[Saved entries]
• • • • •

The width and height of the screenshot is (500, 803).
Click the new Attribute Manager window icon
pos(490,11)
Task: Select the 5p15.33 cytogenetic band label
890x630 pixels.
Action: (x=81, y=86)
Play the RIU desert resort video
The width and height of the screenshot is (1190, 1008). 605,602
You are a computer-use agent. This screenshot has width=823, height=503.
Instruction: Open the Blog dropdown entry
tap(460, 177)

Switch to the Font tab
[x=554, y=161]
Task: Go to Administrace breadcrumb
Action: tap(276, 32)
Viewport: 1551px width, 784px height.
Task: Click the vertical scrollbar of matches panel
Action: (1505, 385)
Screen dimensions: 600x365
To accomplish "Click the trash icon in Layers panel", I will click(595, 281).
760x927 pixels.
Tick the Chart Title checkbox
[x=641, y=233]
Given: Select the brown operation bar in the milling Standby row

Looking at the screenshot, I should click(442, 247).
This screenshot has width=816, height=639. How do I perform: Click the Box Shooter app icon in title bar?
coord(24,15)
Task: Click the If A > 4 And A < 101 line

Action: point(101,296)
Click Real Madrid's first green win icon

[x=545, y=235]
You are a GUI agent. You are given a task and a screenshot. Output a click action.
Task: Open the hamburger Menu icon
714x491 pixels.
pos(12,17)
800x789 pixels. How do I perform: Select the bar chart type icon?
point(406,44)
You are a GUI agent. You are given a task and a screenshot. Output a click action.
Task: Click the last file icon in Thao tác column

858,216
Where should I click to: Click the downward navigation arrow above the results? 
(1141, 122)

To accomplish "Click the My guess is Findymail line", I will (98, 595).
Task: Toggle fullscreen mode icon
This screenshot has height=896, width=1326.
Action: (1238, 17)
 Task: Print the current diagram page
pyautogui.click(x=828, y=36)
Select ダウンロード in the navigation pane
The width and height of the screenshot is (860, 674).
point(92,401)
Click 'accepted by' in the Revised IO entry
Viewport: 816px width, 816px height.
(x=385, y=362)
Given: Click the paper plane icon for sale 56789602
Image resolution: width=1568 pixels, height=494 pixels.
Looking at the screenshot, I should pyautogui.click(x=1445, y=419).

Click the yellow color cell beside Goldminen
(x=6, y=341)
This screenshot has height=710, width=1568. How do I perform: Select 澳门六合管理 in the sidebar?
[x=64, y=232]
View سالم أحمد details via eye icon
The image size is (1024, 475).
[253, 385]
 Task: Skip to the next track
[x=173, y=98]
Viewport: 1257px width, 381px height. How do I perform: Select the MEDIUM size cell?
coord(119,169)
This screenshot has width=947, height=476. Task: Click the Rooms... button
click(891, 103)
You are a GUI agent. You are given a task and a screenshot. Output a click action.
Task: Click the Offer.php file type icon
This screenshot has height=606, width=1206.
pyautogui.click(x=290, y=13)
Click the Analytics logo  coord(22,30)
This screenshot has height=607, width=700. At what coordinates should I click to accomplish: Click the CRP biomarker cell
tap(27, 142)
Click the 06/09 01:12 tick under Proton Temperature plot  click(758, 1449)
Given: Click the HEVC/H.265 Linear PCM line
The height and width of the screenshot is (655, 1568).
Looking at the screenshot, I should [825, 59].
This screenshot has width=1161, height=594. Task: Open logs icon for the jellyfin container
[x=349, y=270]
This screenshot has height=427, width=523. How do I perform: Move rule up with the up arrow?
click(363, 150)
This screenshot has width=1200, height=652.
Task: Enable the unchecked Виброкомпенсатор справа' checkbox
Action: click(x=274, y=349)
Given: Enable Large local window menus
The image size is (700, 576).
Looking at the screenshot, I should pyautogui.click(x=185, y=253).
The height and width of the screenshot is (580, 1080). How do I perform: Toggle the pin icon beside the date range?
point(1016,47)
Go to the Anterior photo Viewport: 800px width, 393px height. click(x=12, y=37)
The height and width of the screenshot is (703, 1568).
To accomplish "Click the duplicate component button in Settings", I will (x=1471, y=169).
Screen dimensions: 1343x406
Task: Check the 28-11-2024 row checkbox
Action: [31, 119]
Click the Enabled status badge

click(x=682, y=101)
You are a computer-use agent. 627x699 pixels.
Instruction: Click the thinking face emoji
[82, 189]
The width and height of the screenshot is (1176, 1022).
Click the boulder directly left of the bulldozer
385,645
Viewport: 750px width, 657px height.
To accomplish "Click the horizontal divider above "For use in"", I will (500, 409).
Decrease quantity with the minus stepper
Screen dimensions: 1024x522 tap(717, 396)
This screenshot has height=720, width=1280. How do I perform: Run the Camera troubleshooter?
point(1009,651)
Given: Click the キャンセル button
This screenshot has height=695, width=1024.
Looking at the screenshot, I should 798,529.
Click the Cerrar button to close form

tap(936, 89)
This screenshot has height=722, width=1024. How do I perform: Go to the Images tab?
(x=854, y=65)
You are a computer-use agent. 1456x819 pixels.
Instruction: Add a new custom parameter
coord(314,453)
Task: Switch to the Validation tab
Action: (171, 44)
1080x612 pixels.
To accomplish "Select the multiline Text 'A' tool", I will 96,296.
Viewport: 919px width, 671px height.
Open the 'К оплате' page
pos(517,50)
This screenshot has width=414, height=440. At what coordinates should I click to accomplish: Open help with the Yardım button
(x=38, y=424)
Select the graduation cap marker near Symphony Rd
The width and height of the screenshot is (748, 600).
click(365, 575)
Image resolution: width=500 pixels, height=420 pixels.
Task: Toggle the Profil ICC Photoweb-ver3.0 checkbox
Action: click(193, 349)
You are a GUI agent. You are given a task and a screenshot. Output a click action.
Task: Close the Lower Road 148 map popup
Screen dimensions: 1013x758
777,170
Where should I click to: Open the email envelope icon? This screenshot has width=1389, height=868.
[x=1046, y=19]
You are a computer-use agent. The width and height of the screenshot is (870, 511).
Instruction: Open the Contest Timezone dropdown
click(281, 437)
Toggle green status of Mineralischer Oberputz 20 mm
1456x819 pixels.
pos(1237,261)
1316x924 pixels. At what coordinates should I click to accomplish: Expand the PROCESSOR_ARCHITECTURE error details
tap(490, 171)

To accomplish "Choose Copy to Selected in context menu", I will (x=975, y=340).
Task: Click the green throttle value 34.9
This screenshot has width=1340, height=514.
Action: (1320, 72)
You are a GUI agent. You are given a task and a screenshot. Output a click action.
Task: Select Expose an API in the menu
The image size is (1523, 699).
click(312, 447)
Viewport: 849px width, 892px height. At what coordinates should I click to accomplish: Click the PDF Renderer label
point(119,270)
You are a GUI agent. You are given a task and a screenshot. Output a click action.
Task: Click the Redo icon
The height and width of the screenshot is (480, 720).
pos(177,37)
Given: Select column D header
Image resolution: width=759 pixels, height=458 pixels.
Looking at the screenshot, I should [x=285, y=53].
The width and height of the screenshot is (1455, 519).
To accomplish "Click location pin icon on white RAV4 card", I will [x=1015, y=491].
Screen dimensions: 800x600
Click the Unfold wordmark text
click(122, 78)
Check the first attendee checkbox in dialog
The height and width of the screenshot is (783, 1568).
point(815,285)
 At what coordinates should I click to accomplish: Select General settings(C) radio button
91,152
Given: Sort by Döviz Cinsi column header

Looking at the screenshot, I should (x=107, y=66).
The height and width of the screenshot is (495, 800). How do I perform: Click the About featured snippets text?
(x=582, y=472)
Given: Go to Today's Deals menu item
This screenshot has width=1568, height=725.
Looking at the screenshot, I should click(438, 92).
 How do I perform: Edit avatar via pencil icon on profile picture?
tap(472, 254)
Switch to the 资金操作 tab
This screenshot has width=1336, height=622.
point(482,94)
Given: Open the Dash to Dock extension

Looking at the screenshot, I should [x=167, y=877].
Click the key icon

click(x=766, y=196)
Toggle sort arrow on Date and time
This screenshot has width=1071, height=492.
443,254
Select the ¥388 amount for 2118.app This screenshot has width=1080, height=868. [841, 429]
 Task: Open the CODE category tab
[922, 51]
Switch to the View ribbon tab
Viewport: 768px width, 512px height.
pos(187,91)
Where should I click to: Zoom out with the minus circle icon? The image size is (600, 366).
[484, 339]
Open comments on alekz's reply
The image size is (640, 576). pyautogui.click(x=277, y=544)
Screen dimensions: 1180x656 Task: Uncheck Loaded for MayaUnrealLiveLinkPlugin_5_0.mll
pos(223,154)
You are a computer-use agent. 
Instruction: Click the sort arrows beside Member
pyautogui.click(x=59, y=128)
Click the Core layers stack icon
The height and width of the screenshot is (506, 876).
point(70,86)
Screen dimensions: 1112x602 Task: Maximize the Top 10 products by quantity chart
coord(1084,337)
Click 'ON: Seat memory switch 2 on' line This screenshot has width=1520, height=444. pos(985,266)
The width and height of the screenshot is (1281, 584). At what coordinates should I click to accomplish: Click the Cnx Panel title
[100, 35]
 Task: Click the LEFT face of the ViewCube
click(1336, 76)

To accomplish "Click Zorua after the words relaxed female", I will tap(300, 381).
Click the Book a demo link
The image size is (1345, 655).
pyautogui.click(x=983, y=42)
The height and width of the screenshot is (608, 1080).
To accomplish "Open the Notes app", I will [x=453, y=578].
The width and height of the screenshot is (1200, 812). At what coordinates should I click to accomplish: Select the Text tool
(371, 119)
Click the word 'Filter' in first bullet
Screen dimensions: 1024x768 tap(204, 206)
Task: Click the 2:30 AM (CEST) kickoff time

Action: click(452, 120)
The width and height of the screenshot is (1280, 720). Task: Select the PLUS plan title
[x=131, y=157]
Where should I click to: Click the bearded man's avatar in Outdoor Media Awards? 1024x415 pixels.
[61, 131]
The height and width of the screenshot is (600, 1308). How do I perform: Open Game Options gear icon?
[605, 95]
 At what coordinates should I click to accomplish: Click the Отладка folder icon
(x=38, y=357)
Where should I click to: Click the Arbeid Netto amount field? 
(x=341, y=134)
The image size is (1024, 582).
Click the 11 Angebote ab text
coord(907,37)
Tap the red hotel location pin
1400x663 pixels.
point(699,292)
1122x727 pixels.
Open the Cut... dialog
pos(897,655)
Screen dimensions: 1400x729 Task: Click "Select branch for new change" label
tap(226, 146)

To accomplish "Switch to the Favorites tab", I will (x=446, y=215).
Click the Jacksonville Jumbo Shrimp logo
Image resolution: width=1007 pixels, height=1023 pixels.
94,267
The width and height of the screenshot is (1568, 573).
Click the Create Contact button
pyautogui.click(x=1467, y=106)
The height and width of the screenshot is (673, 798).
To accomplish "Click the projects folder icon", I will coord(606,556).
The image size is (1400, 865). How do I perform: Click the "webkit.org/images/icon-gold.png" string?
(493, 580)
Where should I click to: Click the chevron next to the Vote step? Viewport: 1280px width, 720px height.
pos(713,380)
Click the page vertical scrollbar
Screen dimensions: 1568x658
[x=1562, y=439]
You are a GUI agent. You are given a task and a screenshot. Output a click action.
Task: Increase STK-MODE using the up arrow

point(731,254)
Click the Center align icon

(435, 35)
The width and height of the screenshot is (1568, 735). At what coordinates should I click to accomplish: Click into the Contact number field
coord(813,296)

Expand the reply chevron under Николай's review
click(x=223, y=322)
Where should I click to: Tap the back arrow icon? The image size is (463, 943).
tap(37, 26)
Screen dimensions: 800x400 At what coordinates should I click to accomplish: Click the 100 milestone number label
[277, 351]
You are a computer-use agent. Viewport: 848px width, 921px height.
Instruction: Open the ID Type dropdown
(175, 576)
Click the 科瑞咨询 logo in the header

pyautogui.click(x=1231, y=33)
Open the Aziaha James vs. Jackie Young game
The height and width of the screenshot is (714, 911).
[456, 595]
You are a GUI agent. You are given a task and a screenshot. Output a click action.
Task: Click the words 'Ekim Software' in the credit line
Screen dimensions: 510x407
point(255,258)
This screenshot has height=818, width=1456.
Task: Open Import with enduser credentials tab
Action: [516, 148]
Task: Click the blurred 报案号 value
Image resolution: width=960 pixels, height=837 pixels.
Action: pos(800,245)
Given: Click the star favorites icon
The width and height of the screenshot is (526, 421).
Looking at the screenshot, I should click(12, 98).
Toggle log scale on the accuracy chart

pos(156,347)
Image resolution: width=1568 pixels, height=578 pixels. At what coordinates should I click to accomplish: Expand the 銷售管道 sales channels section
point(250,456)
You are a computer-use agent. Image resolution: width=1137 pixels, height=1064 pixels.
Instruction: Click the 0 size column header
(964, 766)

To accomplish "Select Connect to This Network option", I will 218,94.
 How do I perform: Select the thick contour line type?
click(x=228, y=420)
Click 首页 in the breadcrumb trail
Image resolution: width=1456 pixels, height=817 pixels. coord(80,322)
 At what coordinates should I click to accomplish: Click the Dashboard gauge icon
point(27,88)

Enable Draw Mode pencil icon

• • • • •

:: Exercise goal ::
Each line above from the one with "Task: Open the hamburger Menu icon" up to and including the one with "Given: Click the paper" must be set down exactly, and no line outside that span may appear.

:: Exercise result ::
Task: Open the hamburger Menu icon
714x491 pixels.
pos(12,17)
800x789 pixels. How do I perform: Select the bar chart type icon?
point(406,44)
You are a GUI agent. You are given a task and a screenshot. Output a click action.
Task: Click the last file icon in Thao tác column

858,216
Where should I click to: Click the downward navigation arrow above the results? 
(1141, 122)

To accomplish "Click the My guess is Findymail line", I will (98, 595).
Task: Toggle fullscreen mode icon
This screenshot has height=896, width=1326.
Action: (1238, 17)
 Task: Print the current diagram page
pyautogui.click(x=828, y=36)
Select ダウンロード in the navigation pane
The width and height of the screenshot is (860, 674).
point(92,401)
Click 'accepted by' in the Revised IO entry
Viewport: 816px width, 816px height.
(x=385, y=362)
Given: Click the paper plane icon for sale 56789602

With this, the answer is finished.